### Exercise objective
Repeat the rows below, switching each "dropdown" to "drop-down list" and leaving everything else unchanged.

* begin *

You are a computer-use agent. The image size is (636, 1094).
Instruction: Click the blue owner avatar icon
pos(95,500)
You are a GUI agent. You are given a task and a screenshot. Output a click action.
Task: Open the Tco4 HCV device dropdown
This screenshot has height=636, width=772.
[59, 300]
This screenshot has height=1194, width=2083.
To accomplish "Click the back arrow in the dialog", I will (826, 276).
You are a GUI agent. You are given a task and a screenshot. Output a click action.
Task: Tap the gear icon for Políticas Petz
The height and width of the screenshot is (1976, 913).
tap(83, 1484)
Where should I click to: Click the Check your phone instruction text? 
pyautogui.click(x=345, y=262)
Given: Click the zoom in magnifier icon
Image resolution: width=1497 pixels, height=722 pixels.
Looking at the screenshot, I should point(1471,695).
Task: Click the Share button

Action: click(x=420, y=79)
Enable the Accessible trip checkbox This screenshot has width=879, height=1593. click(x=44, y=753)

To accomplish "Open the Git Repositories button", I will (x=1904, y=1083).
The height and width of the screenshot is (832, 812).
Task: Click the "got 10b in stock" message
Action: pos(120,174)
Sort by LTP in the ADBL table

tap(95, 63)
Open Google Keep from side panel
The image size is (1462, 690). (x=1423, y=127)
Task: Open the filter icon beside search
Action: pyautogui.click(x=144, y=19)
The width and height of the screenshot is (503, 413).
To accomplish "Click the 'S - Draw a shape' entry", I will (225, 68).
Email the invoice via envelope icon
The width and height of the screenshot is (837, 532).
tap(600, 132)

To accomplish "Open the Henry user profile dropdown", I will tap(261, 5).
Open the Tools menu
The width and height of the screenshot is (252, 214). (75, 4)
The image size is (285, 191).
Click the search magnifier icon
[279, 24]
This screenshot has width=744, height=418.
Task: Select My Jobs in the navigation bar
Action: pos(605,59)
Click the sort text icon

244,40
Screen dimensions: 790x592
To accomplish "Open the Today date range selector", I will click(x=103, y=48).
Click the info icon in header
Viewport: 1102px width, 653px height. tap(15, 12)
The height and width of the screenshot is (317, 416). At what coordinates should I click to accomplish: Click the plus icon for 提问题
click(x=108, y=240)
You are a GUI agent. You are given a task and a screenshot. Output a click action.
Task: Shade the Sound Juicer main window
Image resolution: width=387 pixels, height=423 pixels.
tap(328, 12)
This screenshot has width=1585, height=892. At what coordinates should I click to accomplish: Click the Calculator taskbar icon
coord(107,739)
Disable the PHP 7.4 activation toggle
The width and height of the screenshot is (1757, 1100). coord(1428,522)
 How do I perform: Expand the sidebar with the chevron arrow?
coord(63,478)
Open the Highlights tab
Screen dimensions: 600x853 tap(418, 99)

* end *

### Response to the task
You are a computer-use agent. The image size is (636, 1094).
Instruction: Click the blue owner avatar icon
pos(95,500)
You are a GUI agent. You are given a task and a screenshot. Output a click action.
Task: Open the Tco4 HCV device drop-down list
This screenshot has height=636, width=772.
[59, 300]
This screenshot has height=1194, width=2083.
To accomplish "Click the back arrow in the dialog", I will (826, 276).
You are a GUI agent. You are given a task and a screenshot. Output a click action.
Task: Tap the gear icon for Políticas Petz
The height and width of the screenshot is (1976, 913).
tap(83, 1484)
Where should I click to: Click the Check your phone instruction text? 
pyautogui.click(x=345, y=262)
Given: Click the zoom in magnifier icon
Image resolution: width=1497 pixels, height=722 pixels.
Looking at the screenshot, I should point(1471,695).
Task: Click the Share button

Action: click(x=420, y=79)
Enable the Accessible trip checkbox This screenshot has width=879, height=1593. click(x=44, y=753)

To accomplish "Open the Git Repositories button", I will (x=1904, y=1083).
The height and width of the screenshot is (832, 812).
Task: Click the "got 10b in stock" message
Action: pos(120,174)
Sort by LTP in the ADBL table

tap(95, 63)
Open Google Keep from side panel
The image size is (1462, 690). (x=1423, y=127)
Task: Open the filter icon beside search
Action: pyautogui.click(x=144, y=19)
The width and height of the screenshot is (503, 413).
To accomplish "Click the 'S - Draw a shape' entry", I will (225, 68).
Email the invoice via envelope icon
The width and height of the screenshot is (837, 532).
tap(600, 132)

To accomplish "Open the Henry user profile drop-down list", I will tap(261, 5).
Open the Tools menu
The width and height of the screenshot is (252, 214). (75, 4)
The image size is (285, 191).
Click the search magnifier icon
[279, 24]
This screenshot has width=744, height=418.
Task: Select My Jobs in the navigation bar
Action: pos(605,59)
Click the sort text icon

244,40
Screen dimensions: 790x592
To accomplish "Open the Today date range selector", I will click(x=103, y=48).
Click the info icon in header
Viewport: 1102px width, 653px height. tap(15, 12)
The height and width of the screenshot is (317, 416). At what coordinates should I click to accomplish: Click the plus icon for 提问题
click(x=108, y=240)
You are a GUI agent. You are given a task and a screenshot. Output a click action.
Task: Shade the Sound Juicer main window
Image resolution: width=387 pixels, height=423 pixels.
tap(328, 12)
This screenshot has width=1585, height=892. At what coordinates should I click to accomplish: Click the Calculator taskbar icon
coord(107,739)
Disable the PHP 7.4 activation toggle
The width and height of the screenshot is (1757, 1100). coord(1428,522)
 How do I perform: Expand the sidebar with the chevron arrow?
coord(63,478)
Open the Highlights tab
Screen dimensions: 600x853 tap(418, 99)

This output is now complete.